Work instruction –
Repeat the entries without change, omitting the pictures.

Given records –
····················
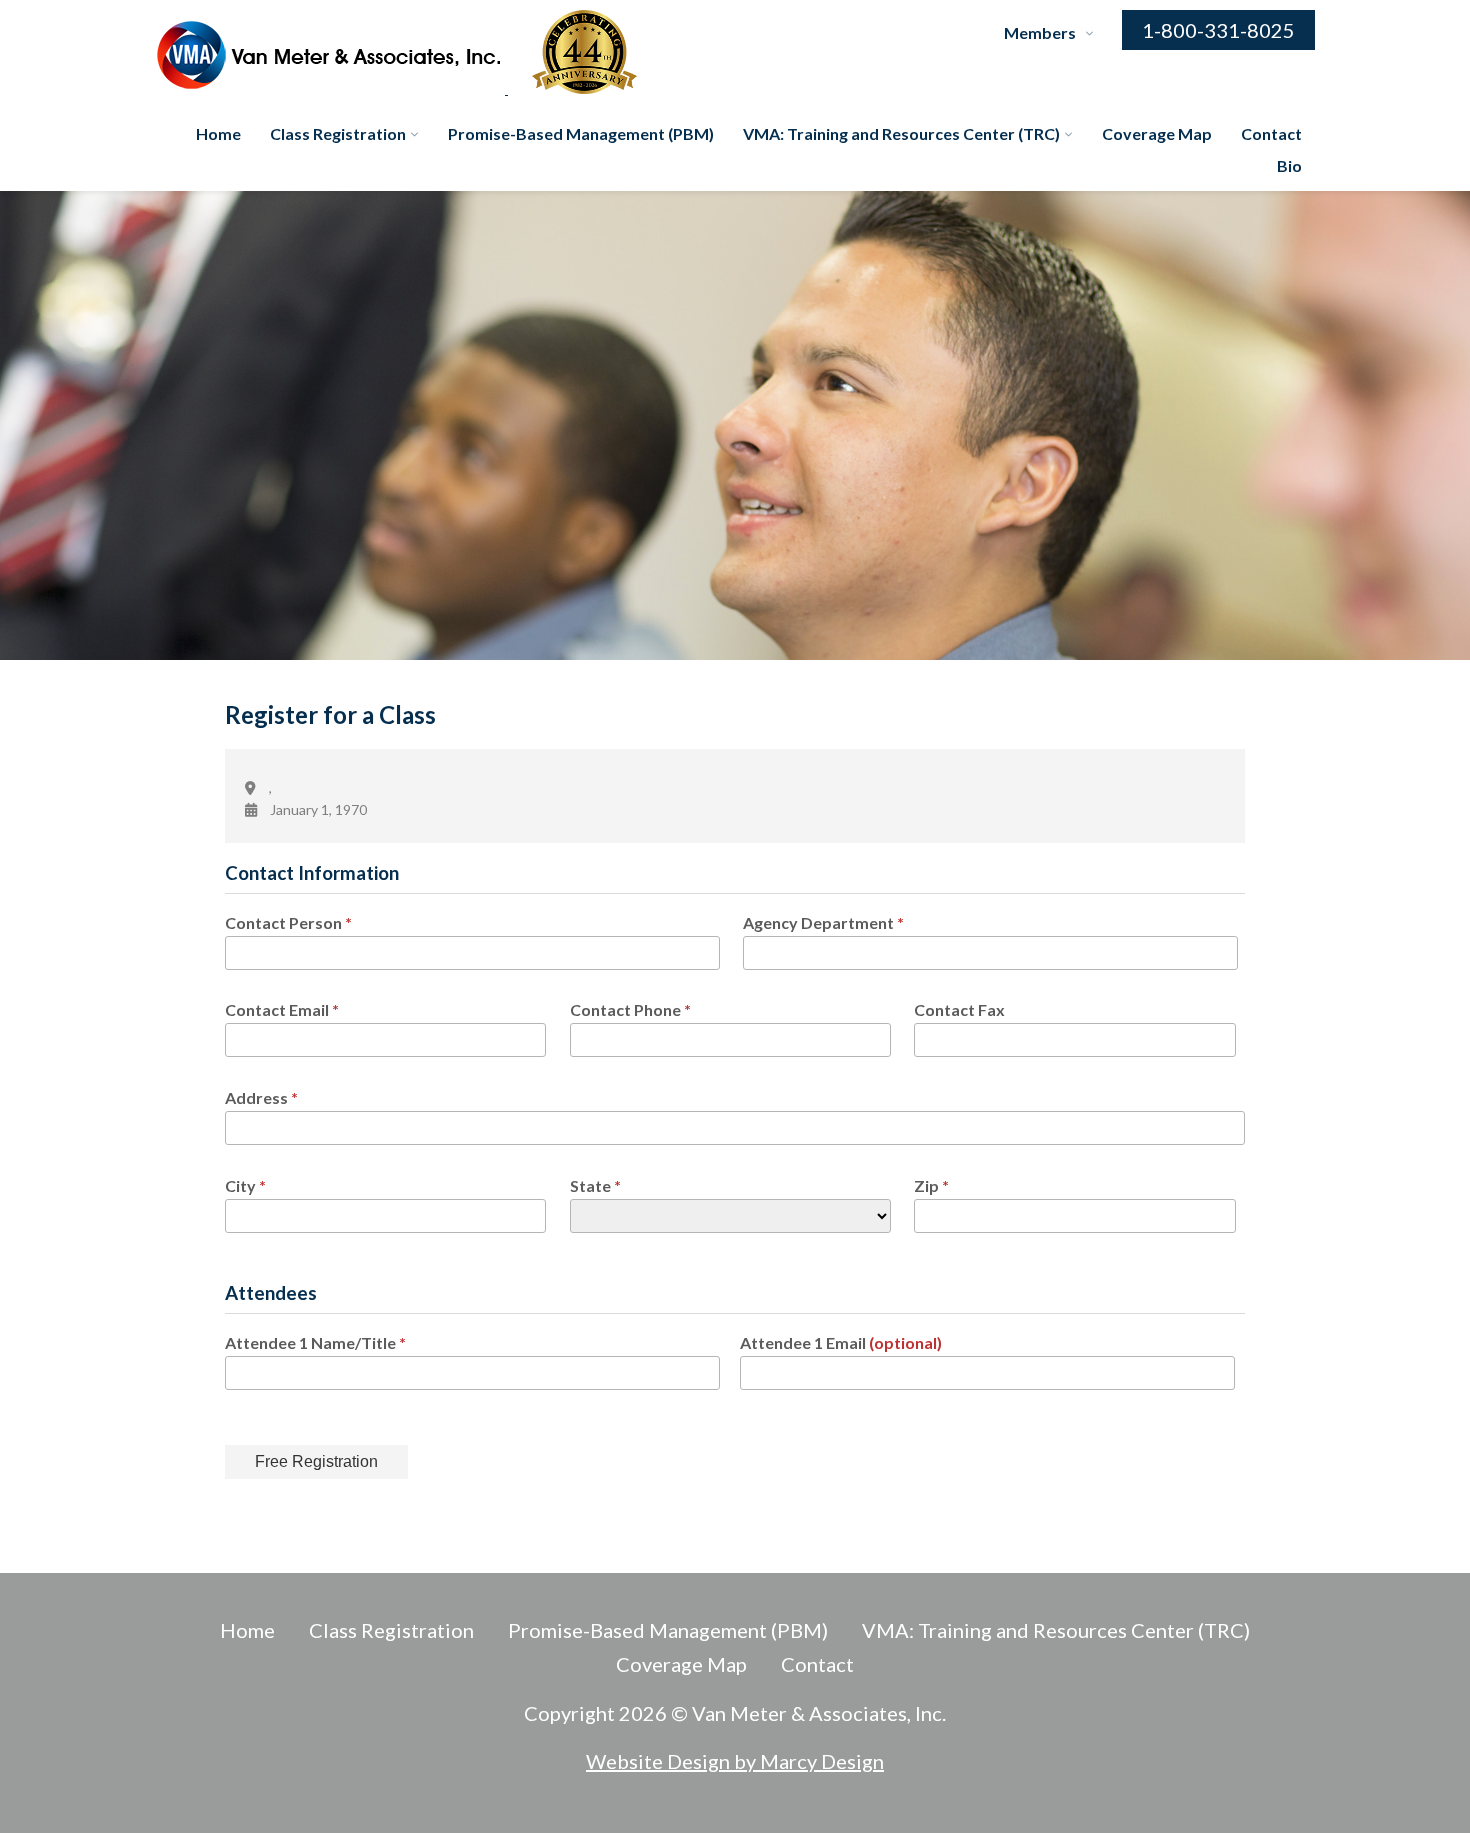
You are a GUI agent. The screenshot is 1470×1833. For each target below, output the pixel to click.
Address (261, 1097)
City (245, 1185)
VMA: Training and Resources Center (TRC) (901, 133)
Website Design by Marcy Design (735, 1761)
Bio (1289, 165)
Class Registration (338, 133)
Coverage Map (1157, 133)
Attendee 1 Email (841, 1342)
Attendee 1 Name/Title (315, 1342)
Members (1040, 32)
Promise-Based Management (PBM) (581, 133)
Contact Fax (959, 1009)
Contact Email (282, 1009)
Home (218, 133)
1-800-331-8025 (1218, 30)
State (595, 1185)
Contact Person (288, 922)
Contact (1271, 133)
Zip (931, 1185)
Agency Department (823, 922)
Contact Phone (630, 1009)
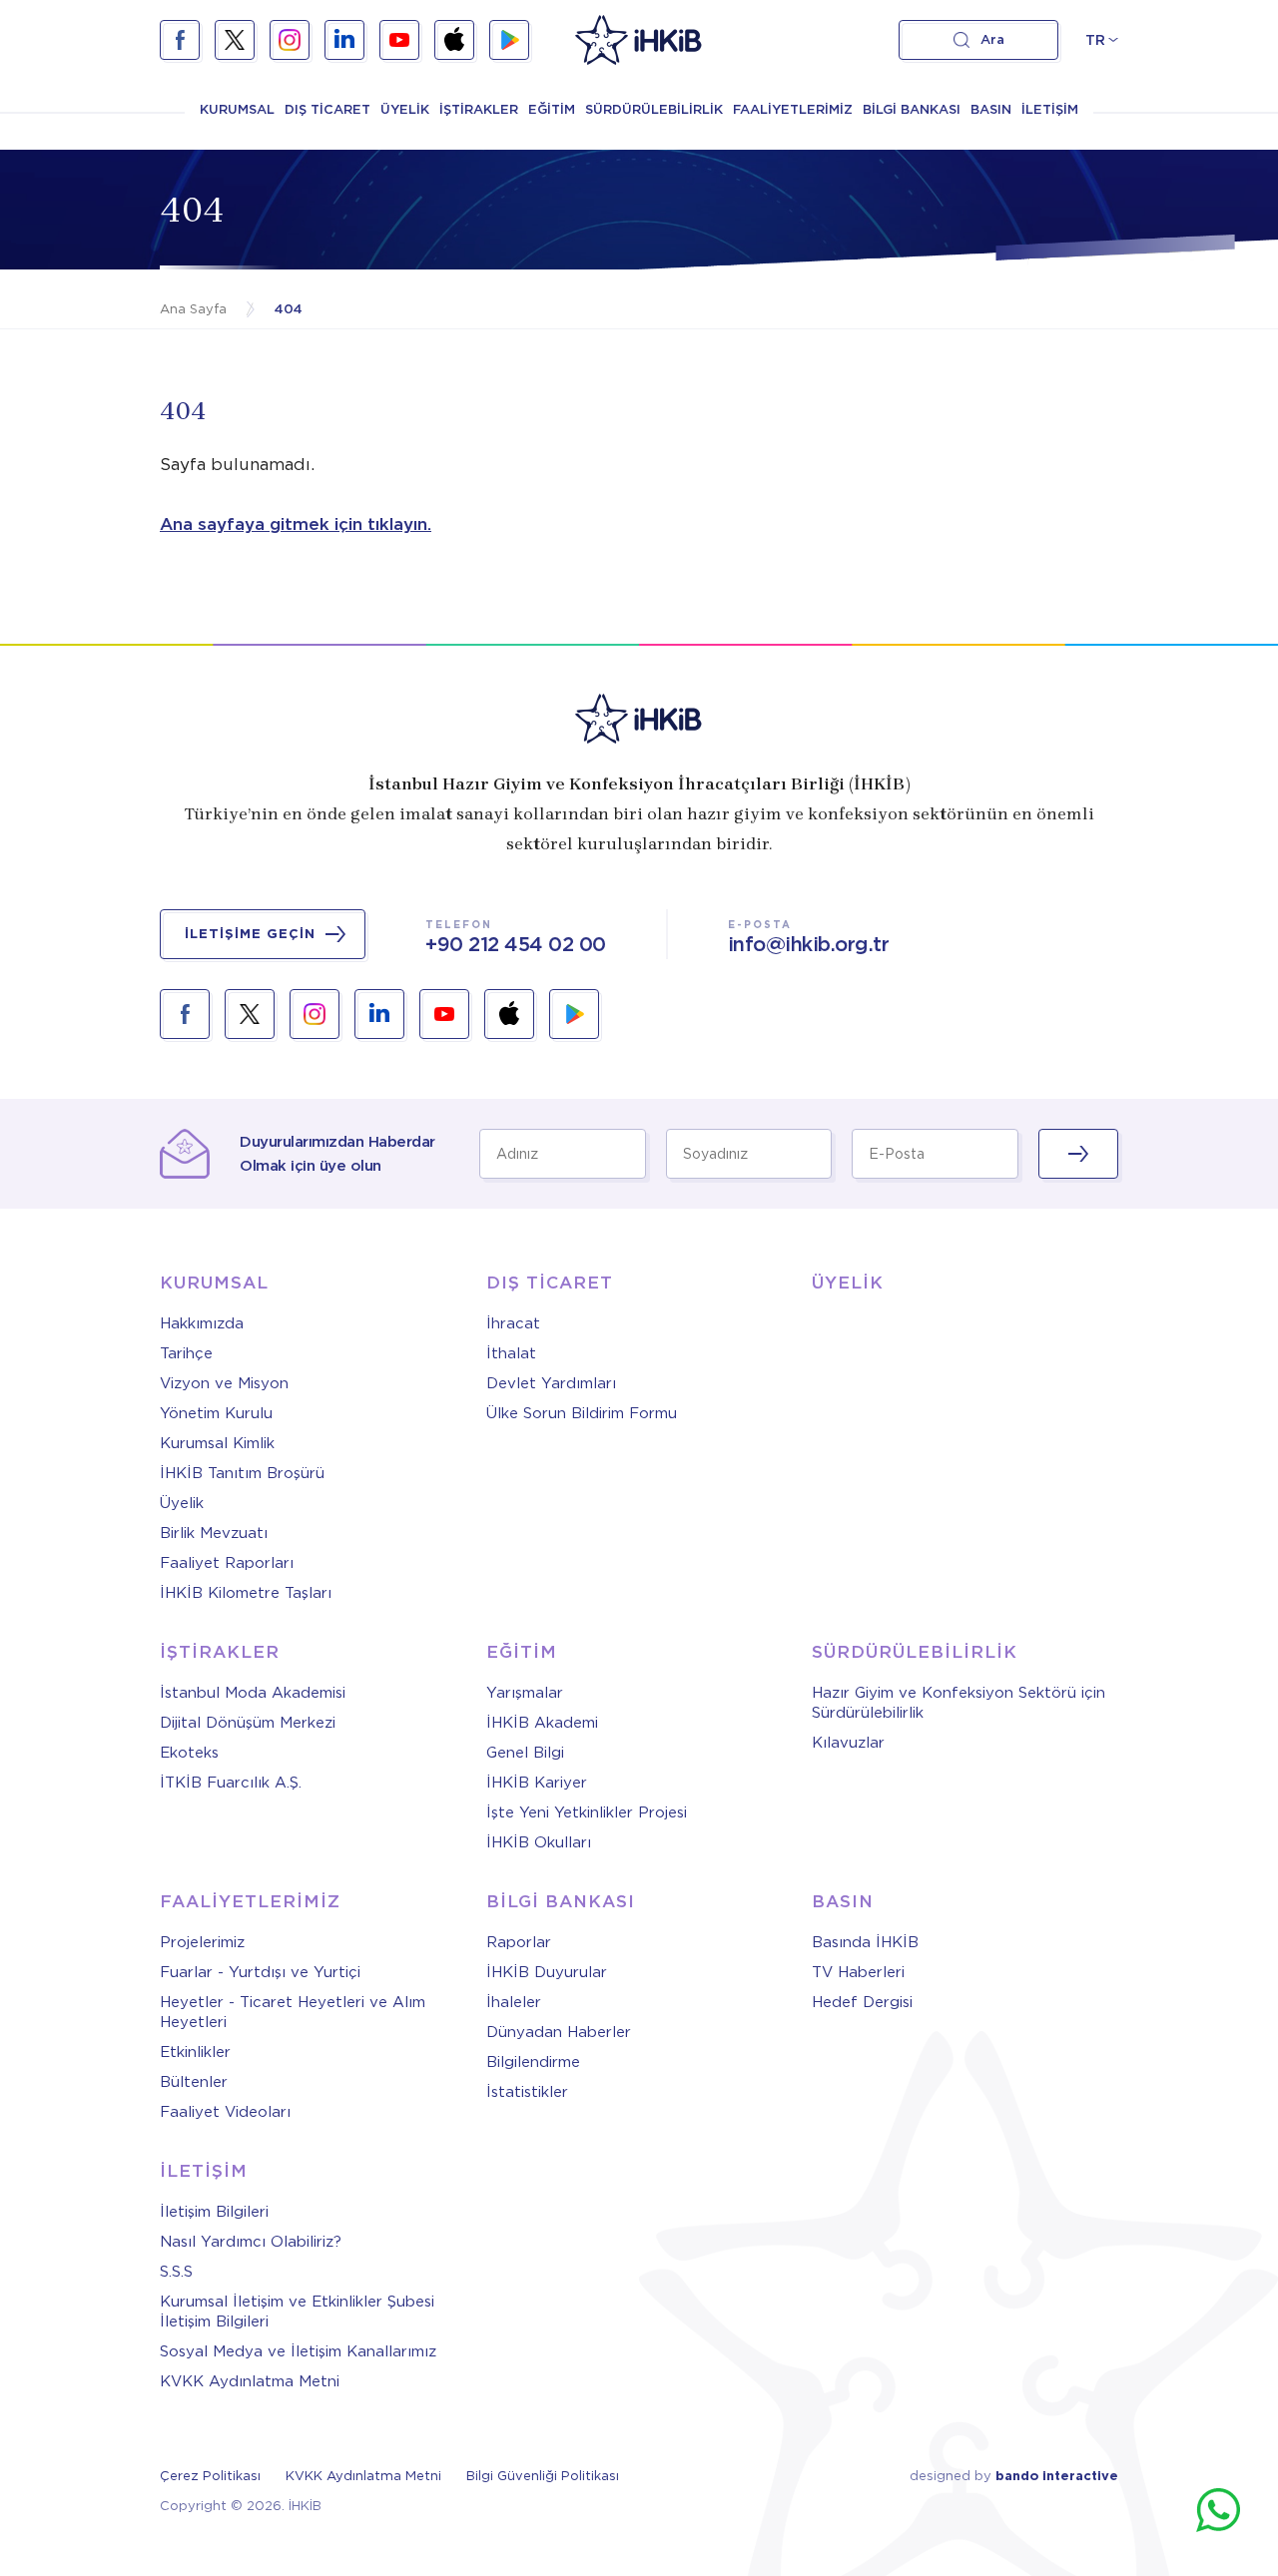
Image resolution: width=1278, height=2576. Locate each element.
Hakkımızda (202, 1323)
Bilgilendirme (533, 2062)
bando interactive (1056, 2475)
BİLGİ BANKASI (911, 109)
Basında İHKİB (865, 1942)
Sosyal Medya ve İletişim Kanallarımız (298, 2351)
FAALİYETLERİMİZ (793, 109)
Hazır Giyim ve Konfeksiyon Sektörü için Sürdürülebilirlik (958, 1703)
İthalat (511, 1353)
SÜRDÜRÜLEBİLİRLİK (654, 109)
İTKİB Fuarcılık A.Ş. (231, 1783)
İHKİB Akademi (542, 1723)
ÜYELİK (404, 109)
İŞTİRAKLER (478, 109)
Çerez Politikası (210, 2475)
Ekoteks (189, 1753)
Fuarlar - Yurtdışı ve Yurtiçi (260, 1972)
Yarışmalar (524, 1693)
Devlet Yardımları (551, 1383)
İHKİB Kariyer (536, 1783)
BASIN (990, 109)
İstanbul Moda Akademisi (252, 1693)
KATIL (1078, 1154)
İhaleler (513, 2002)
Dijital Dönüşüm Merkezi (247, 1723)
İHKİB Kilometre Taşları (245, 1593)
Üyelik (182, 1503)
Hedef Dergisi (862, 2002)
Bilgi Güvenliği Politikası (542, 2475)
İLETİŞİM (1049, 109)
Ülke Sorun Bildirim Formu (581, 1413)
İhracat (513, 1323)
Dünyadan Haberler (558, 2032)
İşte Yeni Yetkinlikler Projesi (586, 1812)
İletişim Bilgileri (214, 2212)
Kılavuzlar (848, 1743)
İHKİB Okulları (538, 1842)
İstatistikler (527, 2092)
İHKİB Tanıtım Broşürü (242, 1473)
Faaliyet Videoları (225, 2112)
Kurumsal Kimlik (217, 1443)
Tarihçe (186, 1353)
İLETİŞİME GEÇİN (250, 933)
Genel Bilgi (525, 1753)
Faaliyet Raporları (227, 1563)
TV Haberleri (858, 1972)
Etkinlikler (195, 2052)
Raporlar (518, 1942)
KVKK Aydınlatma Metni (249, 2381)
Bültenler (194, 2082)
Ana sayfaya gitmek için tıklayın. (295, 524)
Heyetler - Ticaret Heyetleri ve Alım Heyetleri (292, 2012)
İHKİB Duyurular (546, 1972)
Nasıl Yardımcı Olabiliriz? (250, 2242)
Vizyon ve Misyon (224, 1383)
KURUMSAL (237, 109)
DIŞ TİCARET (327, 109)
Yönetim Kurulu (216, 1413)
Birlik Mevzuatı (214, 1533)
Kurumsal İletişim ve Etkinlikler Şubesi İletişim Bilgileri (297, 2311)
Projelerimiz (202, 1942)
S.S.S (176, 2272)
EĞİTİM (551, 109)
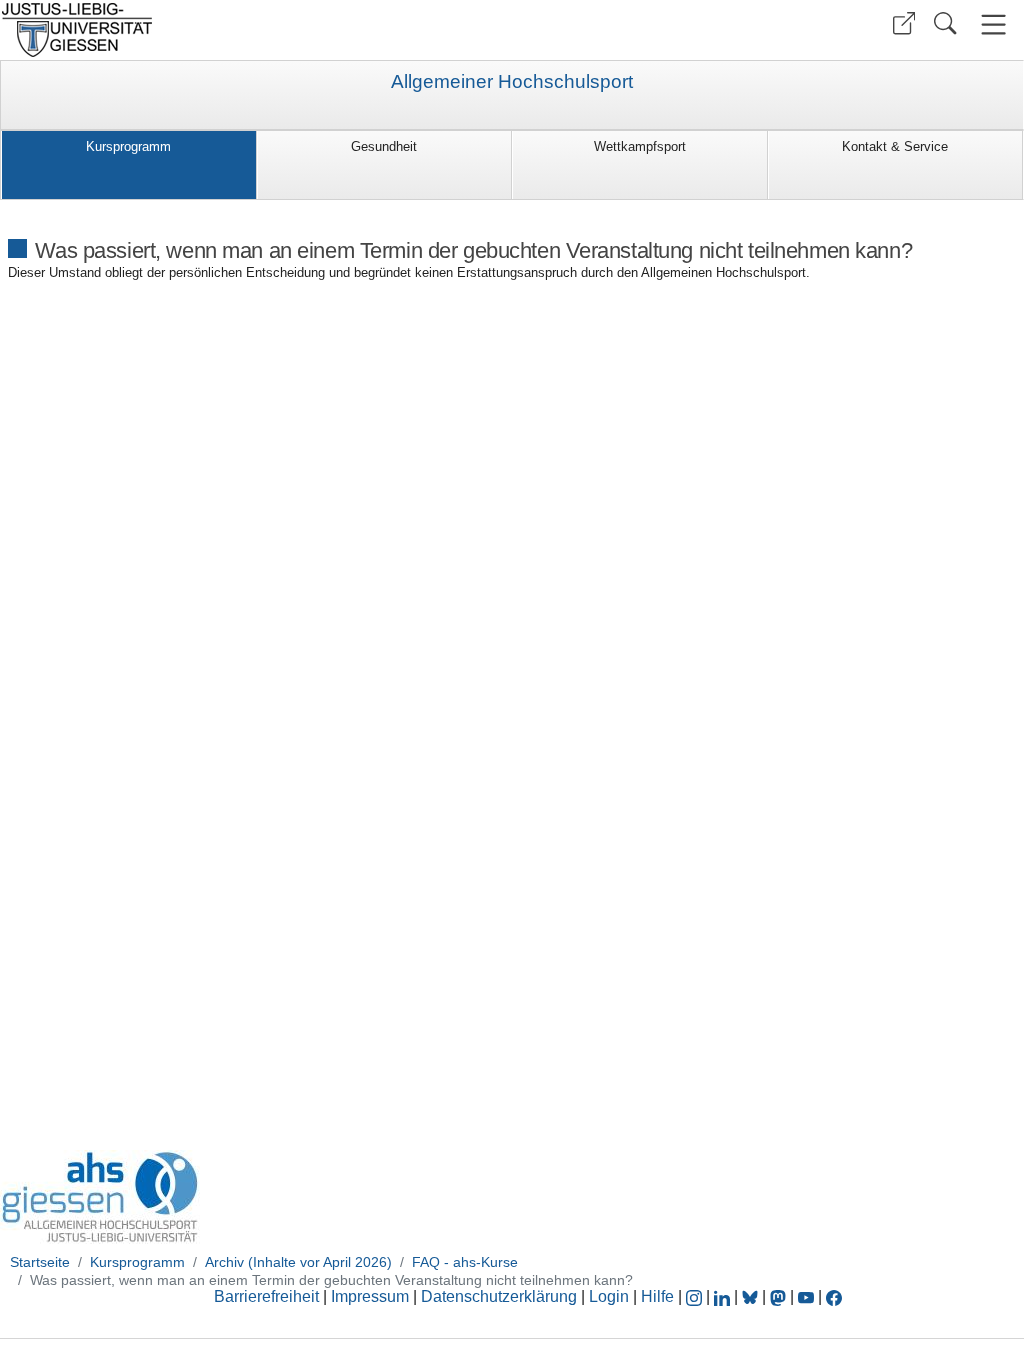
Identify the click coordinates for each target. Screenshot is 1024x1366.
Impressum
····················
Written response –
You are a GUI agent. The screenshot is 1470×1833. For each target below, output the pixel to click.
Address (261, 1097)
City (245, 1185)
VMA: Training and Resources Center (TRC) (901, 133)
Website Design by Marcy Design (735, 1761)
Bio (1289, 165)
Class Registration (338, 133)
Coverage Map (1157, 133)
Attendee 1 Email (841, 1342)
Attendee 1 Name/Title (315, 1342)
Members (1040, 32)
Promise-Based Management (PBM) (581, 133)
Contact Fax (959, 1009)
Contact Email (282, 1009)
Home (218, 133)
1-800-331-8025 (1218, 30)
State (595, 1185)
Contact Person (288, 922)
Contact (1271, 133)
Zip (931, 1185)
Agency Department (823, 922)
Contact Phone (630, 1009)
Image resolution: width=1278, height=2576. Locate each element.
Hakkımızda (202, 1323)
Bilgilendirme (533, 2062)
bando interactive (1056, 2475)
BİLGİ BANKASI (911, 109)
Basında İHKİB (865, 1942)
Sosyal Medya ve İletişim Kanallarımız (298, 2351)
FAALİYETLERİMİZ (793, 109)
Hazır Giyim ve Konfeksiyon Sektörü için Sürdürülebilirlik (958, 1703)
İthalat (511, 1353)
SÜRDÜRÜLEBİLİRLİK (654, 109)
İTKİB Fuarcılık A.Ş. (231, 1783)
İHKİB Akademi (542, 1723)
ÜYELİK (404, 109)
İŞTİRAKLER (478, 109)
Çerez Politikası (210, 2475)
Ekoteks (189, 1753)
Fuarlar - Yurtdışı ve Yurtiçi (260, 1972)
Yarışmalar (524, 1693)
Devlet Yardımları (551, 1383)
İHKİB Kariyer (536, 1783)
BASIN (990, 109)
İstanbul Moda Akademisi (252, 1693)
KATIL (1078, 1154)
İhaleler (513, 2002)
Dijital Dönüşüm Merkezi (247, 1723)
İHKİB Kilometre Taşları (245, 1593)
Üyelik (182, 1503)
Hedef Dergisi (862, 2002)
Bilgi Güvenliği Politikası (542, 2475)
İLETİŞİM (1049, 109)
Ülke Sorun Bildirim Formu (581, 1413)
İhracat (513, 1323)
Dünyadan Haberler (558, 2032)
İşte Yeni Yetkinlikler Projesi (586, 1812)
İletişim Bilgileri (214, 2212)
Kılavuzlar (848, 1743)
İHKİB Okulları (538, 1842)
İstatistikler (527, 2092)
İHKİB Tanıtım Broşürü (242, 1473)
Faaliyet Videoları (225, 2112)
Kurumsal Kimlik (217, 1443)
Tarihçe (186, 1353)
İLETİŞİME GEÇİN (250, 933)
Genel Bilgi (525, 1753)
Faaliyet Raporları (227, 1563)
TV Haberleri (858, 1972)
Etkinlikler (195, 2052)
Raporlar (518, 1942)
KVKK Aydınlatma Metni (249, 2381)
Bültenler (194, 2082)
Ana sayfaya gitmek için tıklayın. (295, 524)
Heyetler - Ticaret Heyetleri ve Alım Heyetleri (292, 2012)
İHKİB Duyurular (546, 1972)
Nasıl Yardımcı Olabiliriz? (250, 2242)
Vizyon ve Misyon (224, 1383)
KURUMSAL (237, 109)
DIŞ TİCARET (327, 109)
Yönetim Kurulu (216, 1413)
Birlik Mevzuatı (214, 1533)
Kurumsal İletişim ve Etkinlikler Şubesi İletişim Bilgileri (297, 2311)
Projelerimiz (202, 1942)
S.S.S (176, 2272)
EĞİTİM (551, 109)
Identify the click coordinates for each target. Screenshot is 1024x1366.
Impressum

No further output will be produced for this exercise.